#### [REQUIRED WORK]
Find "Screen dimensions: 683x569" in the data below; transcribe the line it appears on and each line after it, exactly, to the end, and nothing else.

#### [DATA SHOWN]
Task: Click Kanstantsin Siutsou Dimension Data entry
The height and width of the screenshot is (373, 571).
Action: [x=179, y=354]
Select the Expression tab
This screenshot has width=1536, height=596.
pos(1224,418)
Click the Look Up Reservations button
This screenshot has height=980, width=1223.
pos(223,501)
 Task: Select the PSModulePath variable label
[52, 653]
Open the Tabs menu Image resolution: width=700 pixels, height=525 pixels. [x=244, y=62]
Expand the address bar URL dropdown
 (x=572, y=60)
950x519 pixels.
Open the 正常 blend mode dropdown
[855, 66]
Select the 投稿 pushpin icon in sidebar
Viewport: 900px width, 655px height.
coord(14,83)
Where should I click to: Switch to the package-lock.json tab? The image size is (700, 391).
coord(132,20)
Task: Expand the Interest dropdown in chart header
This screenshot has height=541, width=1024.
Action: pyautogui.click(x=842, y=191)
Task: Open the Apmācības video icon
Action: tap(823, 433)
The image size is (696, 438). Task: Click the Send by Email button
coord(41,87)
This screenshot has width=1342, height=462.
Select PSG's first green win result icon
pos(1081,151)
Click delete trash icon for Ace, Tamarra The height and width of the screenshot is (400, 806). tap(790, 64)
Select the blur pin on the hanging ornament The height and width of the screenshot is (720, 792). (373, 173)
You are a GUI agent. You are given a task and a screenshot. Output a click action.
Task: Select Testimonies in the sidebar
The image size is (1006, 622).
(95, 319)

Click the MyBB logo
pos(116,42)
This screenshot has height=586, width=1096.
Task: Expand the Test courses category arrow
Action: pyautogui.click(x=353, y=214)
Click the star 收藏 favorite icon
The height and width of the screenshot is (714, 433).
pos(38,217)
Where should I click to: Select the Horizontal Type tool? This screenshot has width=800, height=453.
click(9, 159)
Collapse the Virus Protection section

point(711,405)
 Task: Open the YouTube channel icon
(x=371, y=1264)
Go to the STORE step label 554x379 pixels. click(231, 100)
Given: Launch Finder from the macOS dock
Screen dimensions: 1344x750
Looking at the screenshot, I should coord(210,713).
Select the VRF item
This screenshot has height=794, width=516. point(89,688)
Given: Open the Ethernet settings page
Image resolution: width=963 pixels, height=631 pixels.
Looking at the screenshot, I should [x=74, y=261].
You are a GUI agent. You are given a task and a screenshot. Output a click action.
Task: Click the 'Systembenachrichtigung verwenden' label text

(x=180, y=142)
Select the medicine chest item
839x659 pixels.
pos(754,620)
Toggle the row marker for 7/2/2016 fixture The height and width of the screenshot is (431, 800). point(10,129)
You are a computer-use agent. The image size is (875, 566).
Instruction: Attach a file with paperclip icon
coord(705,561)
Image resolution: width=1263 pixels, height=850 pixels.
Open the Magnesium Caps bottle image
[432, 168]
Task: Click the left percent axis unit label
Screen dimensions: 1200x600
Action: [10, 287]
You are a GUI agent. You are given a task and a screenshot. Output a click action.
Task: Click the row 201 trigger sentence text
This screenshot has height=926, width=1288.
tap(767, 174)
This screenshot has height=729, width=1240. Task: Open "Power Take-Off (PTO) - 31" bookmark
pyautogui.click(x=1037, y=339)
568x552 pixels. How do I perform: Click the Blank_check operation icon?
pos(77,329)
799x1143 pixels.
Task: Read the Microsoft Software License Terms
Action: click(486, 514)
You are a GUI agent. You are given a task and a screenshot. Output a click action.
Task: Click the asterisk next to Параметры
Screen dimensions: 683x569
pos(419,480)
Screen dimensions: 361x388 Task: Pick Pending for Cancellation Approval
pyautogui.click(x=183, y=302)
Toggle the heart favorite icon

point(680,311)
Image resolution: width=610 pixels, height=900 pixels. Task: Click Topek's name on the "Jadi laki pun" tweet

#### [WORKED SOLUTION]
Screen dimensions: 683x569
pos(419,480)
Screen dimensions: 361x388 Task: Pick Pending for Cancellation Approval
pyautogui.click(x=183, y=302)
Toggle the heart favorite icon

point(680,311)
Image resolution: width=610 pixels, height=900 pixels. Task: Click Topek's name on the "Jadi laki pun" tweet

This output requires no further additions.